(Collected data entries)
========
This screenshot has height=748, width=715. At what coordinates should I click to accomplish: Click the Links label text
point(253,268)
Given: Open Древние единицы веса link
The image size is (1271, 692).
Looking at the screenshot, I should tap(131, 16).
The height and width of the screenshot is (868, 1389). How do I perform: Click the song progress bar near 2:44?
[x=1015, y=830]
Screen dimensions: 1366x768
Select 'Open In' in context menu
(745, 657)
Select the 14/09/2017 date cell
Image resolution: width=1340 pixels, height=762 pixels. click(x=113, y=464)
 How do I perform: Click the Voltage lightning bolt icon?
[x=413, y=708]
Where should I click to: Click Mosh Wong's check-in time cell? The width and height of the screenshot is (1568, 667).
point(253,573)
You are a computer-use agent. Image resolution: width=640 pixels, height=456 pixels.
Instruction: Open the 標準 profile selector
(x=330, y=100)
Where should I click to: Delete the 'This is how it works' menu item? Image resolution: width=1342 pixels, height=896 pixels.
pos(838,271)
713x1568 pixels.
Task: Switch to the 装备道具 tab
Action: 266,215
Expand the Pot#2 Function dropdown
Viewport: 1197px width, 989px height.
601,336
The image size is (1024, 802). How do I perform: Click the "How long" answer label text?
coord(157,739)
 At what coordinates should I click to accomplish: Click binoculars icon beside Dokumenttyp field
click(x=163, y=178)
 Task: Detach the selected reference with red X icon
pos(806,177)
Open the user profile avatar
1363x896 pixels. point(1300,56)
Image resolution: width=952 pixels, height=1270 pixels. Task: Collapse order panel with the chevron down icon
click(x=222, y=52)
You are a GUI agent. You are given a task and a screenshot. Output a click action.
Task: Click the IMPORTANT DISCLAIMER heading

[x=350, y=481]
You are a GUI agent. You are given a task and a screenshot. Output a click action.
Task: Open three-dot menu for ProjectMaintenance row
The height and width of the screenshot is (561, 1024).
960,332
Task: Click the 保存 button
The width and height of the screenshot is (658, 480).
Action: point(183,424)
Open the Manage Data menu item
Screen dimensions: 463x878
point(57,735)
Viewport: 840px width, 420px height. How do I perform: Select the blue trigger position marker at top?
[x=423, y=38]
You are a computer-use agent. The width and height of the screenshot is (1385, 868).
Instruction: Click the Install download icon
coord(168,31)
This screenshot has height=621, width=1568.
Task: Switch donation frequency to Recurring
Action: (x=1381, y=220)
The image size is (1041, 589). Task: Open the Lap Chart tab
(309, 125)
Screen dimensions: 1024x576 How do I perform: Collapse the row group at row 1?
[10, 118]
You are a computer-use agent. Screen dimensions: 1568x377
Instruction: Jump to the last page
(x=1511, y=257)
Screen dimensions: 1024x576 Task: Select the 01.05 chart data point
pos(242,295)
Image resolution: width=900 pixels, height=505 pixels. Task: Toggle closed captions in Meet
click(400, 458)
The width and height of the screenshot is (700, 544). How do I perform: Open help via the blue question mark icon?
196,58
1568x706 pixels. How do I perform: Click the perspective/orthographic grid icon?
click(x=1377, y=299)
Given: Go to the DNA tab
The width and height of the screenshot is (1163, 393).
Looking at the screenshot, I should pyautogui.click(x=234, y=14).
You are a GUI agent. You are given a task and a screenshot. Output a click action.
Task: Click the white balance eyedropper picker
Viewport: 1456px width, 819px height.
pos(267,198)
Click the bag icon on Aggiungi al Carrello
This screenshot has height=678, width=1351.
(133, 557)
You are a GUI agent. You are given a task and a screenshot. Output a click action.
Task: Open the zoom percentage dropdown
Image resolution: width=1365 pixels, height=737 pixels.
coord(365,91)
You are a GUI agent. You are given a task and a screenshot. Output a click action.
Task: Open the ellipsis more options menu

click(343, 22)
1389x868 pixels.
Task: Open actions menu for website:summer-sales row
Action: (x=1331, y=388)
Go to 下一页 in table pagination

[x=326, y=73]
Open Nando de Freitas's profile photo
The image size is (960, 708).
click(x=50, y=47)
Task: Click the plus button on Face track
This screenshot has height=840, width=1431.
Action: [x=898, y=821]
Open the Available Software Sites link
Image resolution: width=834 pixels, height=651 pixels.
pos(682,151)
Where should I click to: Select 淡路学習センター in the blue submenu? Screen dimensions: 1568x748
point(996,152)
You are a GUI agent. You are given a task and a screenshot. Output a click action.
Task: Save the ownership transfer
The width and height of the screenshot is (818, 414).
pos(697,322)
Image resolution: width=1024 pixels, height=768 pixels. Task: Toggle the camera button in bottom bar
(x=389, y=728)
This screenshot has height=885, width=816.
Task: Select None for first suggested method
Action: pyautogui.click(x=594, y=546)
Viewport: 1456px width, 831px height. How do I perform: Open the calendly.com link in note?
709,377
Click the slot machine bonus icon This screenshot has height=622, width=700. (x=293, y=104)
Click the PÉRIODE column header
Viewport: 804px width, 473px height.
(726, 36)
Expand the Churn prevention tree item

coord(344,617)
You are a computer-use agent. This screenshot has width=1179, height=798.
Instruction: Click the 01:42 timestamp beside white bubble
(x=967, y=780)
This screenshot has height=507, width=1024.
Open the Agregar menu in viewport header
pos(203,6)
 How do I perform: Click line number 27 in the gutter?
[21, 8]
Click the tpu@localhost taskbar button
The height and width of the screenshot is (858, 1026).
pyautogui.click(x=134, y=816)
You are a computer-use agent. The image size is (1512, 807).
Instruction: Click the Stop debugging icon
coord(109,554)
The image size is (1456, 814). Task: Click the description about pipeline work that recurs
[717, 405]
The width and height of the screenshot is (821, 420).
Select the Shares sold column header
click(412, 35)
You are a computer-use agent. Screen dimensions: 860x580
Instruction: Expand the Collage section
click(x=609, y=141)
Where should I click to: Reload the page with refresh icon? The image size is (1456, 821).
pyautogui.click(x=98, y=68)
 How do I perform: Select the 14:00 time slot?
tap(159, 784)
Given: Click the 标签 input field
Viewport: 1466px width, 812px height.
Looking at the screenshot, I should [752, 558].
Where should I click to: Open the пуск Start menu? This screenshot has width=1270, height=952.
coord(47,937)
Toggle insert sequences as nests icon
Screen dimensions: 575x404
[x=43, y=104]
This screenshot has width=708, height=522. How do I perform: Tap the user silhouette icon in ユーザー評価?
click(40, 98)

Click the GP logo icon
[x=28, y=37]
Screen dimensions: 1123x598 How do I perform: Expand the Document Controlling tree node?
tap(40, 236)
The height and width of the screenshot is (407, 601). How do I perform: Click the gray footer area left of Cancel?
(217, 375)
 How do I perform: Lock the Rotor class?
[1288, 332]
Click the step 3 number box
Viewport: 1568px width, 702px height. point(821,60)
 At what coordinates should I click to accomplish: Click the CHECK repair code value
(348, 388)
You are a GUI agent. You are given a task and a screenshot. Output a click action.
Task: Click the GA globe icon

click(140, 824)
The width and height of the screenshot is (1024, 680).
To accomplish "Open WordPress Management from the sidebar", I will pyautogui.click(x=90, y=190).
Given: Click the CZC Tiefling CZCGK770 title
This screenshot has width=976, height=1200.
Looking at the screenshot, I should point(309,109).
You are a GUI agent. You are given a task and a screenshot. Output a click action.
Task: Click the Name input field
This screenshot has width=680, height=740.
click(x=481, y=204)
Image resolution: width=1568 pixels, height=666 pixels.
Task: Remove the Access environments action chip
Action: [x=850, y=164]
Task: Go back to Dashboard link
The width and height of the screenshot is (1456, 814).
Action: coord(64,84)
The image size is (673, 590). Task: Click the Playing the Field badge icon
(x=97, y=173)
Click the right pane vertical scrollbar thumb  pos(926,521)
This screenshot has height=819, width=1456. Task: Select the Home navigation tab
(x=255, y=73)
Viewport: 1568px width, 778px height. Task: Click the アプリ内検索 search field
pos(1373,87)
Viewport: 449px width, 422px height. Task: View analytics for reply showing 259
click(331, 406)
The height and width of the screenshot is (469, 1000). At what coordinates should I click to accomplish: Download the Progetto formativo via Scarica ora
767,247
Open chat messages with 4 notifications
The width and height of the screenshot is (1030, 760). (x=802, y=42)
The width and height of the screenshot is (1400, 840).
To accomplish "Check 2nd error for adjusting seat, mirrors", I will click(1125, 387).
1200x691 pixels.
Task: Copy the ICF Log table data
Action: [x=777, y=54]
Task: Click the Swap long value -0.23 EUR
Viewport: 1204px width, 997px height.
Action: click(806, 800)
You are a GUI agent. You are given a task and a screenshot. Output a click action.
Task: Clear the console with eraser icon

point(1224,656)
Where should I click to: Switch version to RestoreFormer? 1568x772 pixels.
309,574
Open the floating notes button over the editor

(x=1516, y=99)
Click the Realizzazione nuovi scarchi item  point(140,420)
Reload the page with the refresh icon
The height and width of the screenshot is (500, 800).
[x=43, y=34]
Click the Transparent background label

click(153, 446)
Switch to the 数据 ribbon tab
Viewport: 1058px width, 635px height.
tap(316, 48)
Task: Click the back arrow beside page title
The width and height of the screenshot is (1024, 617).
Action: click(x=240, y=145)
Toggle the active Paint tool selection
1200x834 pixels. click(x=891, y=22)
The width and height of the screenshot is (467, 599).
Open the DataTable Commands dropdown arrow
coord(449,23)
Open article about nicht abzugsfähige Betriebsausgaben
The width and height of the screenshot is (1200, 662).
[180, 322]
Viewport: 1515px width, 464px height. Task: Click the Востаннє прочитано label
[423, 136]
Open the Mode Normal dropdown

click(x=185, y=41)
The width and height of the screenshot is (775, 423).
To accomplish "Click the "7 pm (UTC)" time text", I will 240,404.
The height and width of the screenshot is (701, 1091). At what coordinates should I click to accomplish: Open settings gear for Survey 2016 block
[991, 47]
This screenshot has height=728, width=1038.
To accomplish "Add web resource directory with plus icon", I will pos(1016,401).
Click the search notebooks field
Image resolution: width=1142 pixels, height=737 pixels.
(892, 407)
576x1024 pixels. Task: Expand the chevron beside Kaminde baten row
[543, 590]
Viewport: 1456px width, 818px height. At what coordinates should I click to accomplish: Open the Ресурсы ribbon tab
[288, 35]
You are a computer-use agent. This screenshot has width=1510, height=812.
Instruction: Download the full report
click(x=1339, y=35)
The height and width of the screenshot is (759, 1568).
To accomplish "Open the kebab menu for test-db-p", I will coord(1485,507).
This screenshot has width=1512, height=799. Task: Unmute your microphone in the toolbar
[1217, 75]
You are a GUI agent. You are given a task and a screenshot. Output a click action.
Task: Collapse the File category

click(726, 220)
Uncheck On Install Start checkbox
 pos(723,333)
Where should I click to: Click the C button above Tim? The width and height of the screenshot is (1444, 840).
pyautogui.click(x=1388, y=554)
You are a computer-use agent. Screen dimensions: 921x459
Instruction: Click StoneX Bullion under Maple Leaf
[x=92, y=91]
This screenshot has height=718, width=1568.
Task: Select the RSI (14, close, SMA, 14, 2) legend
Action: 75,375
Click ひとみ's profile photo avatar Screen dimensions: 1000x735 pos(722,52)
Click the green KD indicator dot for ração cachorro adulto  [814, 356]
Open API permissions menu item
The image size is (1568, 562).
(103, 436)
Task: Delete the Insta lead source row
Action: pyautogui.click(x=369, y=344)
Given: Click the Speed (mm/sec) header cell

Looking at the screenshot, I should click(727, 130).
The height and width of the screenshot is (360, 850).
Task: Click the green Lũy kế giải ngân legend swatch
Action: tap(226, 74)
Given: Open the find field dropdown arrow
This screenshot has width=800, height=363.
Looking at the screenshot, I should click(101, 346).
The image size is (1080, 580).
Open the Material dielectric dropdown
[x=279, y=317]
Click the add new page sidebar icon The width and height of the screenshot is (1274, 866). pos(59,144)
========
Short exercise — Copy out, word for word, the stretch of entries from the line containing "has width=1510, height=812." through the line containing "I will coord(1485,507).".

Expected answer —
You are a computer-use agent. This screenshot has width=1510, height=812.
Instruction: Download the full report
click(x=1339, y=35)
The height and width of the screenshot is (759, 1568).
To accomplish "Open the kebab menu for test-db-p", I will coord(1485,507).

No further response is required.